Mary Turner writes about her son struggling to find work.

My son is shy and does not always mix well with other people. He lacks certain social skills, but he is a lovely person and sensitive to other people’s needs. He has been unemployed for some time, and there is pressure on him from all sides to ‘get a job’.

He has had various jobs, but many have ended with him being made redundant. He was forced into claiming Job Seekers Allowance. As everyone knows, there is a stigma associated with claiming benefits. Unemployed people are thought to be lazy, idlers, scrounges and the rest. Signing on every two weeks became an unbearable process for him.

He would try to get work and spend most of his time looking through ads. Or he’d search for jobs on the internet and visit the local Job Centres. But all this effort always ended in frustration. Rarely did he get an interview. When he did, he would get so worked up he could barely speak to the panel. And after such an interview he would come home upset with himself, and sometimes with us and the family pressure ‘to get some work’. He was miserable and more and more dispirited. His dad and I decided the best help we could give him would be to ease off the pressure and, above all, stop asking him how the job searches were going.
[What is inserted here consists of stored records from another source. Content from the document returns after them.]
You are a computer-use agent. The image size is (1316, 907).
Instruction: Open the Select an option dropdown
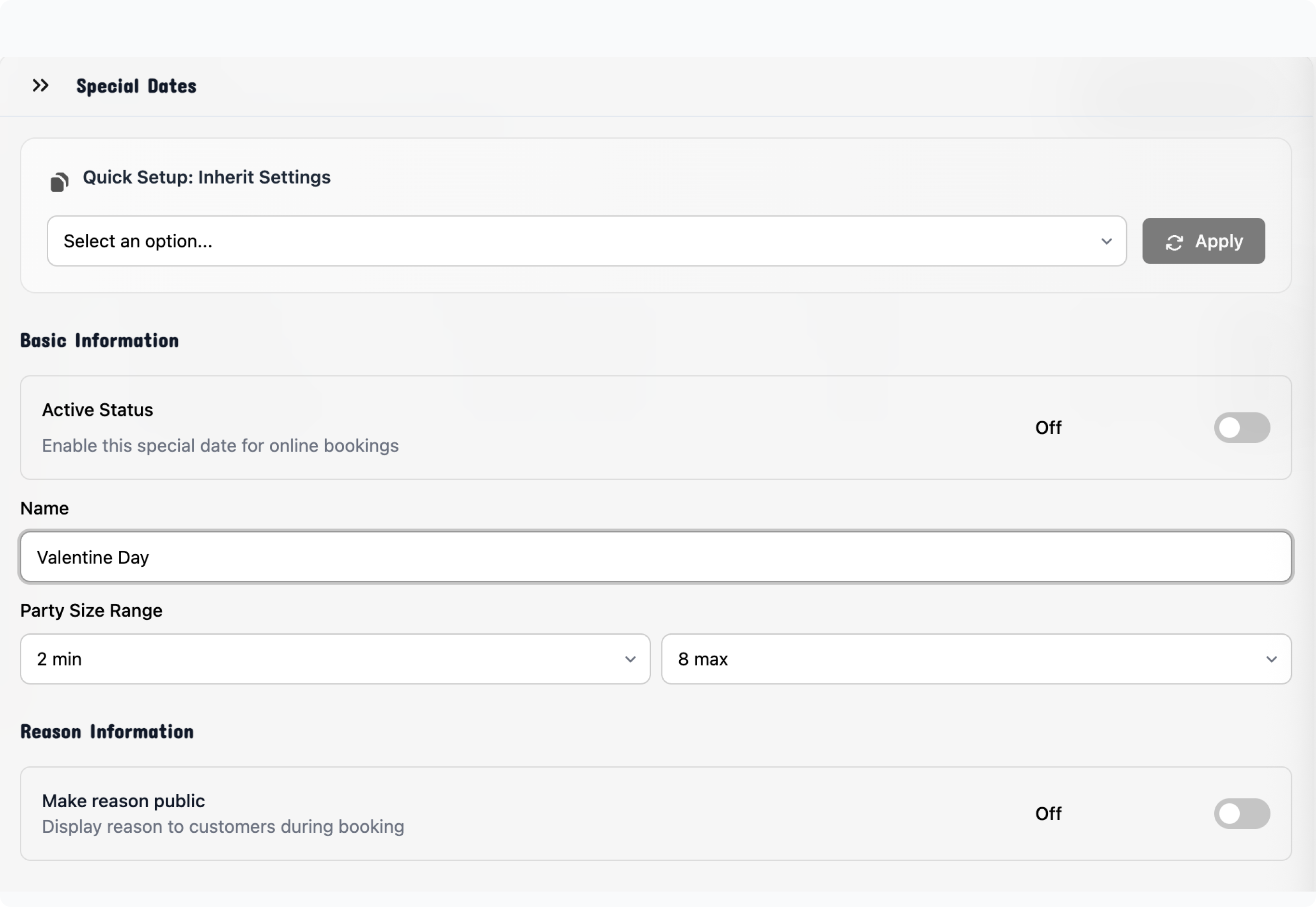(586, 241)
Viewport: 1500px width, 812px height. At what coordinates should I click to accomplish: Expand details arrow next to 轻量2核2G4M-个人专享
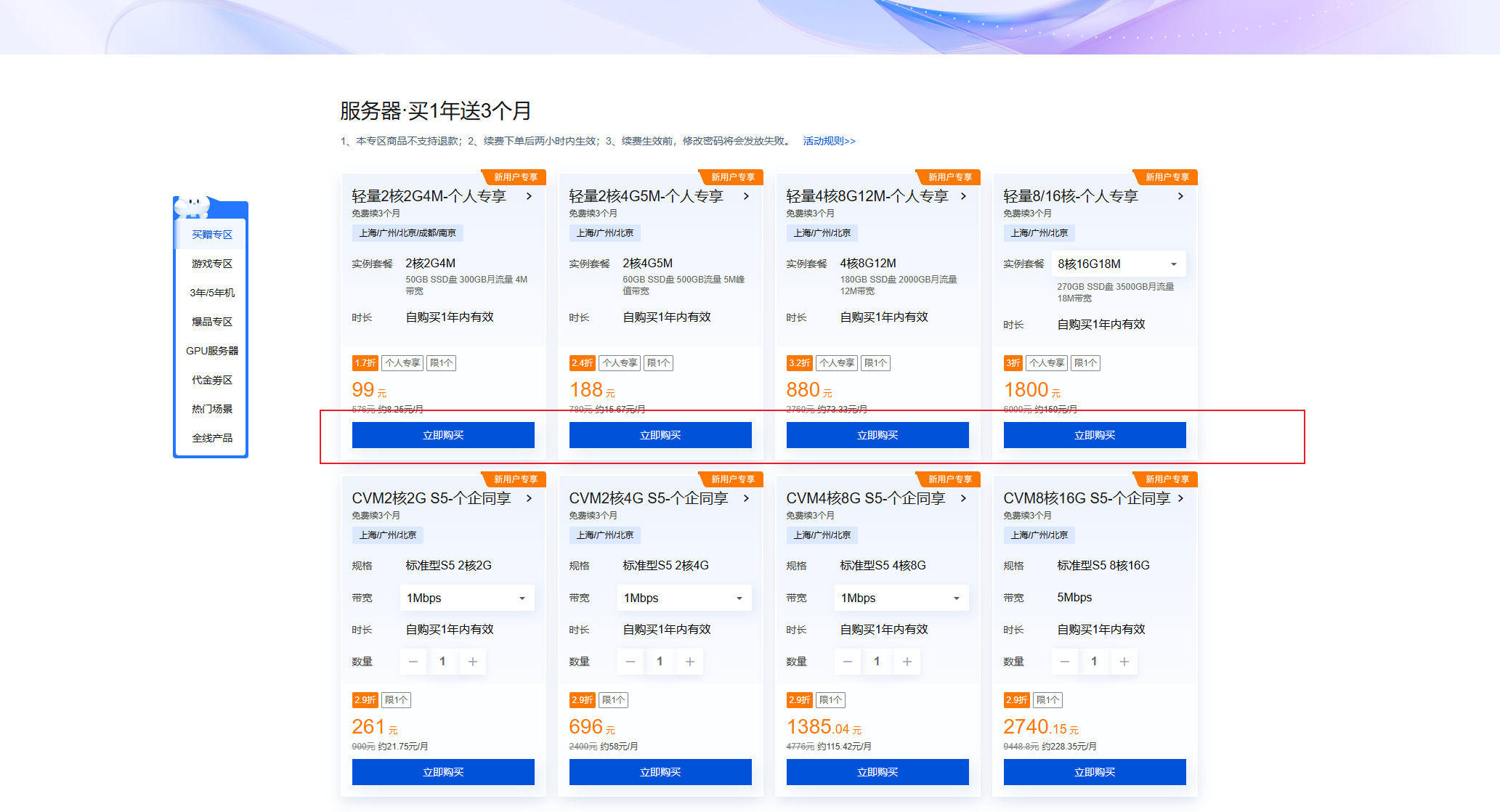coord(530,196)
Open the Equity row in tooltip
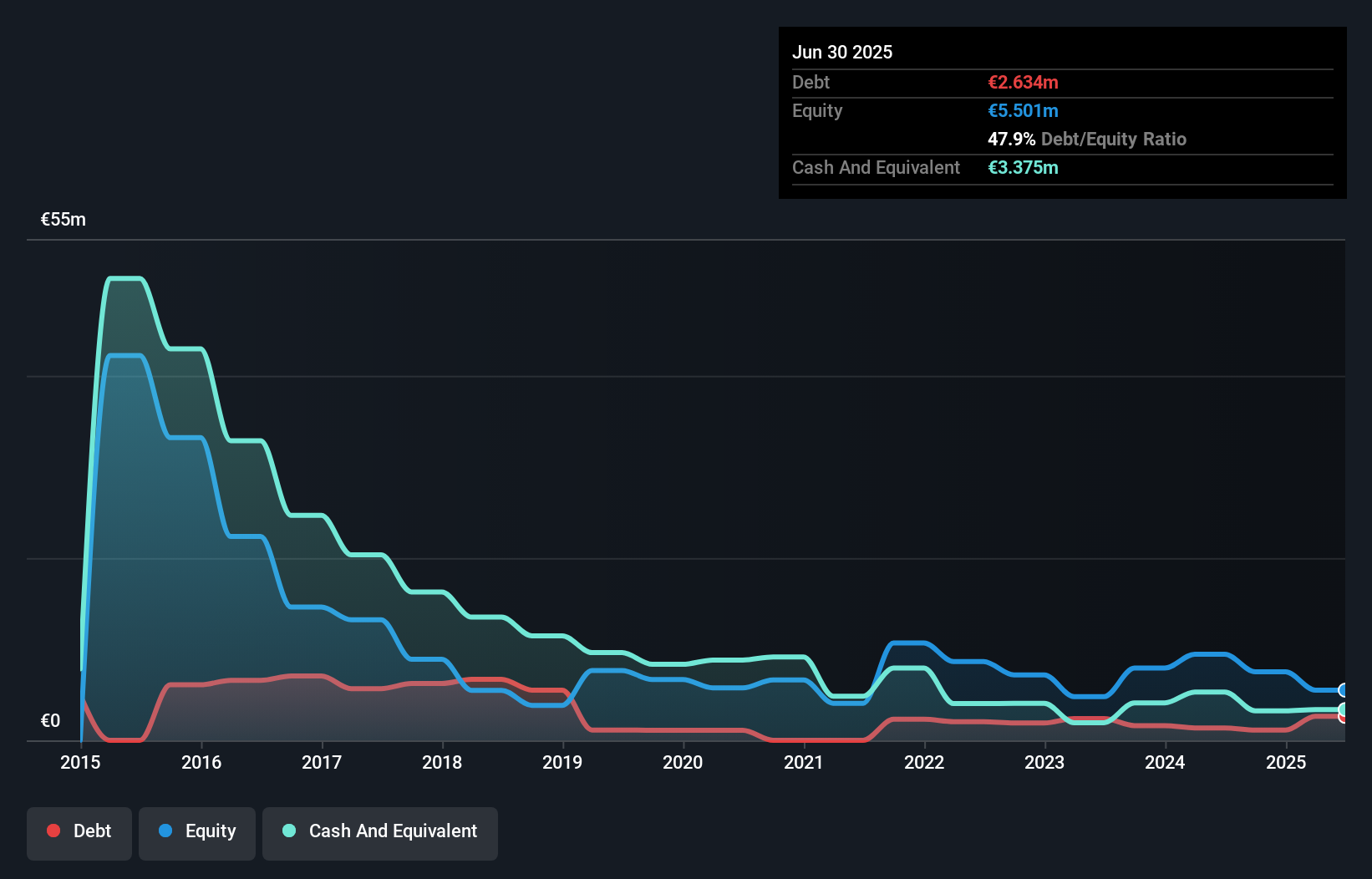Screen dimensions: 1372x879 point(817,110)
The Job Centre interviews the jobless on a regular basis. Unemployed people lack confidence anyway, and more ebbs away with all the pressure. But the worst part is when you are made to take courses which you have already done, and for subjects for which you are well qualified. The final humiliation is when you are sent to work for nothing – for no pay, just your travel expenses for a month with a half with a promise of a job at the end, which does not materialise.

I’ve been frightened that our child, ‘now a man’, will feel so bad that his depression will turn into something much worse. I fear he might decide he would rather not be here, with us, in this world. We’ve been close to this already. It was a situation that could not be ignored.
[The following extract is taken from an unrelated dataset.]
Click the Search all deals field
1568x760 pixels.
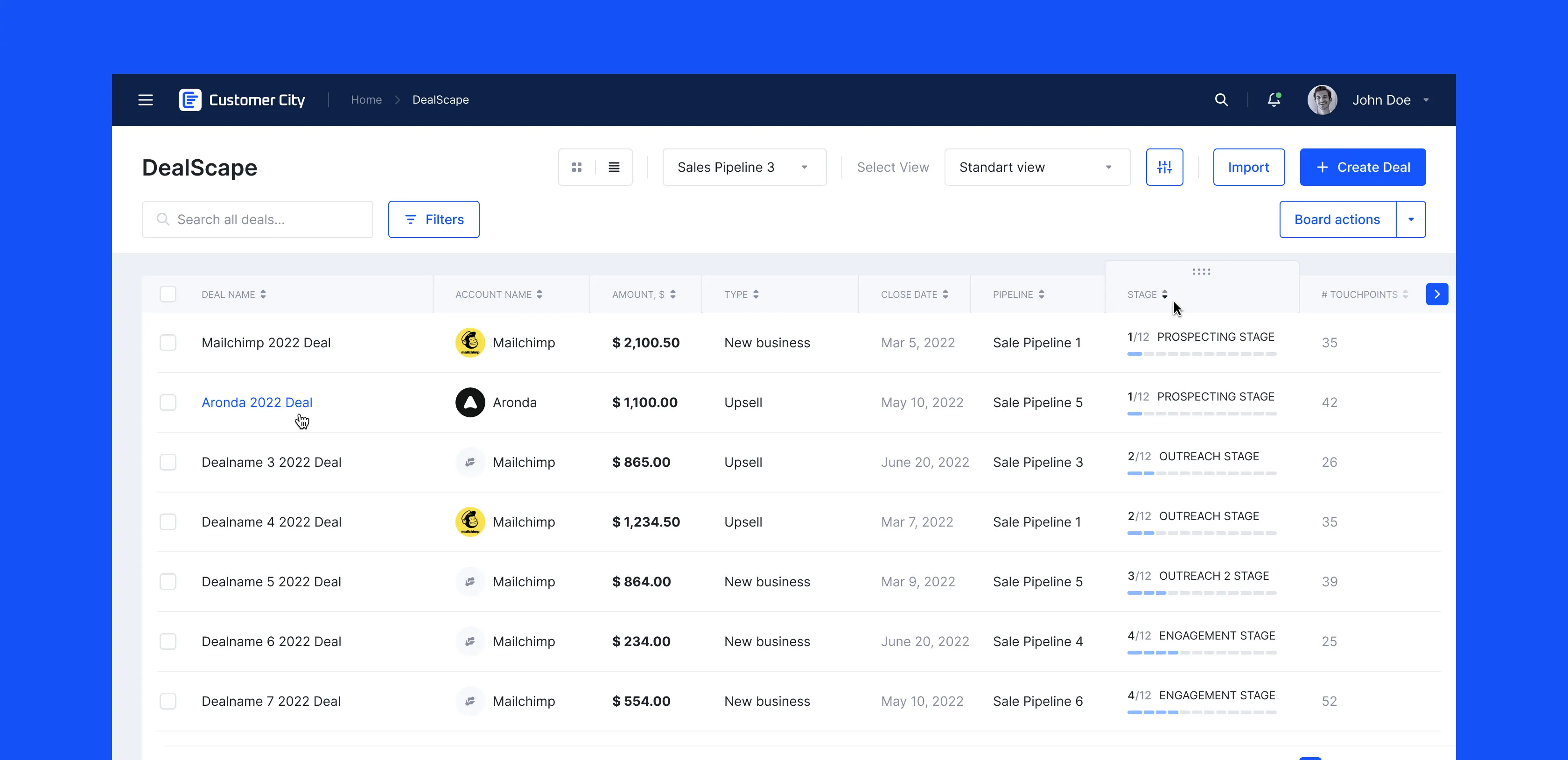pos(258,219)
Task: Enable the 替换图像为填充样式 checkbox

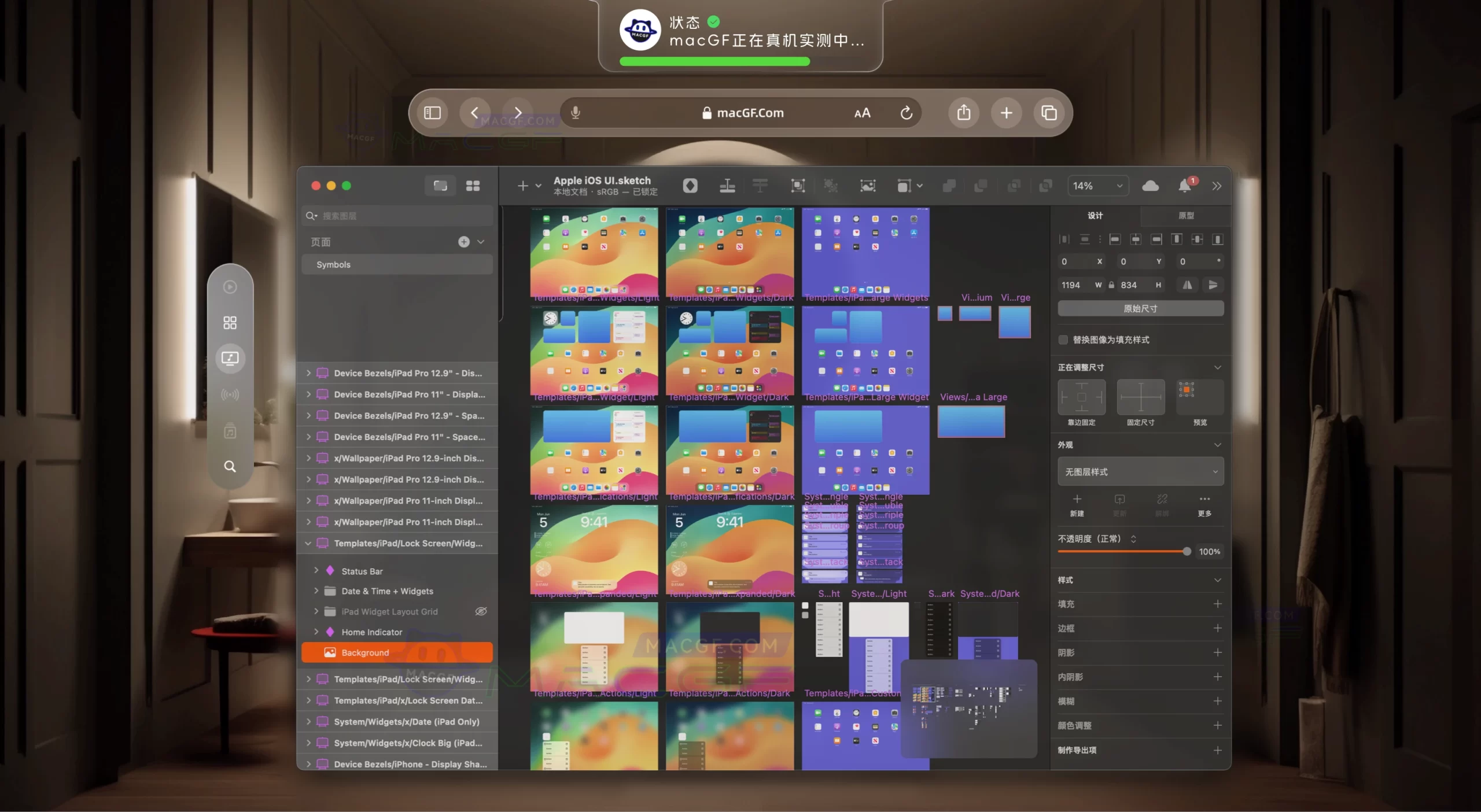Action: (1063, 339)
Our son became ill and needed professional help. He went to the doctor. But the doctor did not realise how dangerously near the edge he was. The doctor sent him home with a prescription, never looking further at the cause of his depression. This meant our son found himself back in the hands of the agencies. It took a good few letters to the Job Centre, and elsewhere, before he was assessed as unfit for work, got sickness benefit, and help from a psychologist. Our son is now recovering and doing voluntary work.

But how many other people are trapped by joblessness in this society?